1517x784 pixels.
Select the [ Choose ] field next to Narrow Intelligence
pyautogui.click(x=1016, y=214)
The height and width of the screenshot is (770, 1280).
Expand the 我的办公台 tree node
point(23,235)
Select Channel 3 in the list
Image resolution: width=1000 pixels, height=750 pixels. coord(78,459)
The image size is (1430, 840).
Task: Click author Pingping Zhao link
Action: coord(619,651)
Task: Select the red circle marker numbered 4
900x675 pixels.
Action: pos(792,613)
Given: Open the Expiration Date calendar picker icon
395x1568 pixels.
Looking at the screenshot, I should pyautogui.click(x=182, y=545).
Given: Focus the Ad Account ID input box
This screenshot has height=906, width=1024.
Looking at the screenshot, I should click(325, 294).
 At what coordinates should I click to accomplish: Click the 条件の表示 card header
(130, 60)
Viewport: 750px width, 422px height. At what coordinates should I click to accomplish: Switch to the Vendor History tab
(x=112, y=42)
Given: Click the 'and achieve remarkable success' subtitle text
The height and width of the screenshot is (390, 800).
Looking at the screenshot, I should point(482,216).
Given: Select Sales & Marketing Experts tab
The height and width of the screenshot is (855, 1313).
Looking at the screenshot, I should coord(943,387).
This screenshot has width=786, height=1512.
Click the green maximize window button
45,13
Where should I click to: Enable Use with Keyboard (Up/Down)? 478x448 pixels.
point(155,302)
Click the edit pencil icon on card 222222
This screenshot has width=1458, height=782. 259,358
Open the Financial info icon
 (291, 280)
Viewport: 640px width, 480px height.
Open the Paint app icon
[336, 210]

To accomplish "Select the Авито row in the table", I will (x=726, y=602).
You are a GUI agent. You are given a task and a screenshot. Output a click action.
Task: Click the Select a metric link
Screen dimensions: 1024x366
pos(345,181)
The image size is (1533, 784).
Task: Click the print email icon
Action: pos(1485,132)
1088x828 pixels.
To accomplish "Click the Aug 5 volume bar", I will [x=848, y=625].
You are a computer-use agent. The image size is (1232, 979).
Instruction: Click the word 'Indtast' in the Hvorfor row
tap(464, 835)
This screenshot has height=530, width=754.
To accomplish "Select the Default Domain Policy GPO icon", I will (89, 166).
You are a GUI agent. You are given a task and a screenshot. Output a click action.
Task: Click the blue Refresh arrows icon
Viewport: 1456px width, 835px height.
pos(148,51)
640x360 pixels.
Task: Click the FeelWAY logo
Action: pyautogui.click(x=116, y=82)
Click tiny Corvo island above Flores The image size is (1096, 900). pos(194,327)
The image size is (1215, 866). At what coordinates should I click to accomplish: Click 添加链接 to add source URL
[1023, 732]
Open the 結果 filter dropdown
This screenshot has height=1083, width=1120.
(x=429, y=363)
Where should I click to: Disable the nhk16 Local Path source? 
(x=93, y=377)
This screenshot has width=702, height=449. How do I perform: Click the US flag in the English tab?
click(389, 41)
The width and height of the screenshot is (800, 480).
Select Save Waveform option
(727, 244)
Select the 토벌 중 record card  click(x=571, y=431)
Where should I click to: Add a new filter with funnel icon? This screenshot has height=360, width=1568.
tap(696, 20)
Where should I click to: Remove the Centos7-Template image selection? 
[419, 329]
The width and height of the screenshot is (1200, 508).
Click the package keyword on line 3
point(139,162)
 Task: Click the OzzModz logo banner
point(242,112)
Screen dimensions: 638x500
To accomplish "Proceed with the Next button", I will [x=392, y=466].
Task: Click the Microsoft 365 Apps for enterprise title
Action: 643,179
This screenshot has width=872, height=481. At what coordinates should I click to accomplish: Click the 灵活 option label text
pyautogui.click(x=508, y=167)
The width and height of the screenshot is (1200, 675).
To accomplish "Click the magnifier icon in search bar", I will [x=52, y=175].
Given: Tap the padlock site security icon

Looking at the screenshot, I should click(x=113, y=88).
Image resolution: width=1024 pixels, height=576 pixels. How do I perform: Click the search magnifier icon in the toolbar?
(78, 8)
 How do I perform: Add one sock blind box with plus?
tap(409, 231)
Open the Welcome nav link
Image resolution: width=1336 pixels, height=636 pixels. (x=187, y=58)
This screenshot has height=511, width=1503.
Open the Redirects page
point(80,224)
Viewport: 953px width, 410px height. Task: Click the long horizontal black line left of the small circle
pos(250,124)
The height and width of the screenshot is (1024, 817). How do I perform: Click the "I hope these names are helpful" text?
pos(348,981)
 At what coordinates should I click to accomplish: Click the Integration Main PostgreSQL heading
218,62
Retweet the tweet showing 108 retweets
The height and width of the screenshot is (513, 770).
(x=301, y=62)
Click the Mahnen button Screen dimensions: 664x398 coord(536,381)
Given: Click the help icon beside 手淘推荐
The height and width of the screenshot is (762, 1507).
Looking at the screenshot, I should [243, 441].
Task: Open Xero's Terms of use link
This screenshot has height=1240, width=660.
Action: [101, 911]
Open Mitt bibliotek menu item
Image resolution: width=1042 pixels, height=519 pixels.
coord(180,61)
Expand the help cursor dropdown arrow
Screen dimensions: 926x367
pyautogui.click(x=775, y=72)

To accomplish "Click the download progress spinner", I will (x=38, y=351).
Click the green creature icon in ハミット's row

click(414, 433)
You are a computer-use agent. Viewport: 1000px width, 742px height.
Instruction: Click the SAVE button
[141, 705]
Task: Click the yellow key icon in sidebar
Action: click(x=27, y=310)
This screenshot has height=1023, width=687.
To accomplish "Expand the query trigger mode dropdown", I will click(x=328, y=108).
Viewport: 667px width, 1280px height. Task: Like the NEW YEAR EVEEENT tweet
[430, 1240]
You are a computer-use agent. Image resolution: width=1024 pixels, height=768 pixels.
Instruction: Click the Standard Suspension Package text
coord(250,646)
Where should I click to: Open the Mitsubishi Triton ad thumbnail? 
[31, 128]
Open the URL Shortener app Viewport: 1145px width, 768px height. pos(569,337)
☆ ☆ ☆ ☆
Copy out each line of the data that holds the string "computer".

You are a computer-use agent. The image size is (1232, 979).
You are a computer-use agent. Viewport: 1000px width, 742px height.
You are a computer-use agent. Image resolution: width=1024 pixels, height=768 pixels.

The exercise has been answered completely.